Minacce e accuse tra Turchia e forze curde nel secondo giorno della tregua di 120 ore nel nord-est siriano. Entrambe le parti parlano di violazioni dello stop da parte dei nemici, ma ad alzare i toni è il presidente turco, Recep Tayyip Erdoğan, promettendo che i suoi uomini “spaccheranno le teste” dei combattenti curdi, se non si ritireranno entro i cinque giorni stabiliti dalla zona di confine dove Ankara ha intenzione di ricavare di una zona cuscinetto che divida le aree a prevalenza curda tra Siria e Turchia. Intanto, le Syrian DemocraticForces (Sdf) rispondono: “Ankara ha già ucciso 24 civili dall’inizio della tregua”.
Lo scambio di accuse è iniziato già da venerdì ed è continuato anche sabato. Le forze curdo-siriane sostengono che la Turchia, per il secondo giorno consecutivo, ha violato i termini dell’accordo mediato dagli Stati Uniti, rifiutandosi di sospendere l’assedio di Ras al-Ayn. Così hanno esortato oggi il vice presidente americano Mike Pence, che ha negoziato l’accordo con il presidente Erdoğan, a far rispettare il cessate il fuoco.
Dal canto suo, la Turchia ha accusato le forze curde di avere violato la tregua: “Le forze armate turche rispettano pienamente l’accordo”, ha dichiarato il Ministero della Difesa in una nota. “Nonostante ciò, i terroristi hanno condotto un totale di 14 attacchi nelle ultime 36 ore“. Il ministro Hulusi Akar, intervenendo a una cerimonia nella provincia di Kayseri, nella Turchia centrale, ha dichiarato che l’operazione è stata “sospesa per cinque giorni. In questo periodo, i terroristi si ritireranno dalla zona sicura, le loro armi saranno recuperate e le posizioni distrutte. Se ciò non accade, continueremo l’operazione. Con l’ordine necessario, i nostri soldati sono pronti ad andare ovunque”.

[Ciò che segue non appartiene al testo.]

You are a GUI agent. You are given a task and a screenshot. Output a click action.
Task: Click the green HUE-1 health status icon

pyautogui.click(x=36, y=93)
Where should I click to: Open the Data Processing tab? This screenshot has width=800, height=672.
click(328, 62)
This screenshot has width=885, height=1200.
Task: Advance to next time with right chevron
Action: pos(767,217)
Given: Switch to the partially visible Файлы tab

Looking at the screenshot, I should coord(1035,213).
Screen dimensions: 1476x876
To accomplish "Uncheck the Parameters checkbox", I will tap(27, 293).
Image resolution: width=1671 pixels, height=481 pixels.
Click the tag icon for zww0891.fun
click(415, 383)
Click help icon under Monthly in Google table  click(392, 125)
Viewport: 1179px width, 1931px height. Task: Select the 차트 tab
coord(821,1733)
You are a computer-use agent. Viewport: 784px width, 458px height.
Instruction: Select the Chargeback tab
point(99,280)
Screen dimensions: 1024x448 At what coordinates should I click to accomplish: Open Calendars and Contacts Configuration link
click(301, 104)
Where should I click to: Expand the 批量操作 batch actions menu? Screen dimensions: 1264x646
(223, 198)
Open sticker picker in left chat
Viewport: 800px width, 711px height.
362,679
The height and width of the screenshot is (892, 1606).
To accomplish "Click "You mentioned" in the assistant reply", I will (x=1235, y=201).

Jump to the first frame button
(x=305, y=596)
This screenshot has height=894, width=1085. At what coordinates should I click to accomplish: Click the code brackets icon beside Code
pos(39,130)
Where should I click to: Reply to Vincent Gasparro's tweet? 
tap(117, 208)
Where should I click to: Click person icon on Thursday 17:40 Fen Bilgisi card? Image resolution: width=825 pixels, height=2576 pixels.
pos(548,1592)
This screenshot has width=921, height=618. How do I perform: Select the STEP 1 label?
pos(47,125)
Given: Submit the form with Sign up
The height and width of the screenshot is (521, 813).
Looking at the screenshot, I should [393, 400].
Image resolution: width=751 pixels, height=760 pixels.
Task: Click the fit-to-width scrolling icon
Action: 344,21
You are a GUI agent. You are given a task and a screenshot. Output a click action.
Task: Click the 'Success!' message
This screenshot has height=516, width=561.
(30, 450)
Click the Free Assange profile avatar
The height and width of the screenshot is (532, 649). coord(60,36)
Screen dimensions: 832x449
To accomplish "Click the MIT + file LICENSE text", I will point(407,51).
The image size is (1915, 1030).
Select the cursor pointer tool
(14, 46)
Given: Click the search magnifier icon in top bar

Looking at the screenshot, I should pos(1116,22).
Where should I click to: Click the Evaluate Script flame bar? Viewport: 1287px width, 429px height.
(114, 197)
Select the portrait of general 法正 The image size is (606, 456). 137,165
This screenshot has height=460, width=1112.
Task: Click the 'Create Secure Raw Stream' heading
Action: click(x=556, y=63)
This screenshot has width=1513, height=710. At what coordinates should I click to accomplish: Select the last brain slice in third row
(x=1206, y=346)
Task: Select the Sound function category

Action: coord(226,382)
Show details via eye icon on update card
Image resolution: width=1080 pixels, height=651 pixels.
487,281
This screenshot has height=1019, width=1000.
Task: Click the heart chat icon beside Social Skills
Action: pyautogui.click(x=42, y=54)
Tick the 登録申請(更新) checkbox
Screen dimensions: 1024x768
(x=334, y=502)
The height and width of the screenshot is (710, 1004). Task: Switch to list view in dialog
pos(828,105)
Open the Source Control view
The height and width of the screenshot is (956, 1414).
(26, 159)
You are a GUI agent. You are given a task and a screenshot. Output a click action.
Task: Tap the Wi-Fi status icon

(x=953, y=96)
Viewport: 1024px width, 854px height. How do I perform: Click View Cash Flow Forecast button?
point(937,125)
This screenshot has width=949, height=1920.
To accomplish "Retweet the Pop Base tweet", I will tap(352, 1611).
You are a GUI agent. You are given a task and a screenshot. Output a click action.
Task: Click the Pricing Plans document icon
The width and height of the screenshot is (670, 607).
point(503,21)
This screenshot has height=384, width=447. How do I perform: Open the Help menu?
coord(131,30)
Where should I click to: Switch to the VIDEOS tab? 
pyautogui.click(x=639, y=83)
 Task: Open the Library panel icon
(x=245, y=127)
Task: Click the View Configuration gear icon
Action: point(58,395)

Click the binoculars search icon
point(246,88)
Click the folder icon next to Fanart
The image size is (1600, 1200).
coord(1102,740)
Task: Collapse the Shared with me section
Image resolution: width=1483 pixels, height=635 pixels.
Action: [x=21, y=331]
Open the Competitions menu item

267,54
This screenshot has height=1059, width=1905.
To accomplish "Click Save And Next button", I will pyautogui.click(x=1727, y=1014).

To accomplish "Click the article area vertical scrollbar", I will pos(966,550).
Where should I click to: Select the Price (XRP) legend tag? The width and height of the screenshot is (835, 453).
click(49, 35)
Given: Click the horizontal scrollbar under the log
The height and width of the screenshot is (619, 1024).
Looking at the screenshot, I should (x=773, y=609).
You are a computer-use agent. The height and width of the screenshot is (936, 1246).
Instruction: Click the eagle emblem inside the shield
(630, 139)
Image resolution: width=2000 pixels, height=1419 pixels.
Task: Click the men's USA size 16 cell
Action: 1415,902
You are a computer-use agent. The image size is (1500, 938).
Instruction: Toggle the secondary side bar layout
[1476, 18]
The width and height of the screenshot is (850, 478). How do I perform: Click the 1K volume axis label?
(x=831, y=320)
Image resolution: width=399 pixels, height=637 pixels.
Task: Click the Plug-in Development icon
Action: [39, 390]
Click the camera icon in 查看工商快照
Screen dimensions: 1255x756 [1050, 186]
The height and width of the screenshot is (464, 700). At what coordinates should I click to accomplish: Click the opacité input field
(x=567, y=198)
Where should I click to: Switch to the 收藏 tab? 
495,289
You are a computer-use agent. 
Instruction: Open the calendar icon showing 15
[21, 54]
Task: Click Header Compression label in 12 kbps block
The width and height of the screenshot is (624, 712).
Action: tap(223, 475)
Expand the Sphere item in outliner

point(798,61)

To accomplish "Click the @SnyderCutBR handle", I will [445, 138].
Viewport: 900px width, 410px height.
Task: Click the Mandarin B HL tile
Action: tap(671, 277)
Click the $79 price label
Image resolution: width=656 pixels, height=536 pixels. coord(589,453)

Un concetto espresso con maggior durezza dal presidente Erdoğan che, in caso di mancato ritiro, ha assicurato che “cominceremo da dove ci siamo fermati e continueremo a rompere la testa dei terroristi” curdi. “Se le promesse fatte al nostro Paese non saranno mantenute, come abbiamo fatto in passato non attenderemo e riprenderemo l’operazione non appena il tempo che abbiamo concesso finirà”, ha proseguito spiegando di aver informato nel corso di una telefonata, venerdì, il presidente statunitense, Donald Trump, della posizione di Ankara. Ma il comandante delle Ypg/Ypj, Mazloum Kobane, ha dichiarato che “i turchi stanno impedendo il ritiro dall’area di Ras al-Ayn, non permettendo l’uscita delle nostre forze, dei feriti e dei civili”.
Dopo Trump, Erdoğan ha poi ricordato che la prossima settimana discuterà con l’omologo russo Vladmir Putin del dispiegamento di truppe del regime di Damasco nella safe zone nel nord-est della Siria: “Ci sono forze del regime siriano nella zona di sicurezza creata dalle forze turche nell’operazione anti terrorismo. Parlerò di questo a Putin”, ha detto. Poi ha concluso attaccando i Paesi che “oggi vogliono darci lezioni e hanno quasi tutti un passato di massacri, invasioni e colonizzazioni”, in riferimento agli Stati che hanno condannato, con embarghi e sanzioni, l’offensiva nel nord-est siriano: “Quelli che ci hanno imposto un embargo sulle armi per l’operazione Fonte di Pace hanno dato armi ai terroristi in Ruanda“.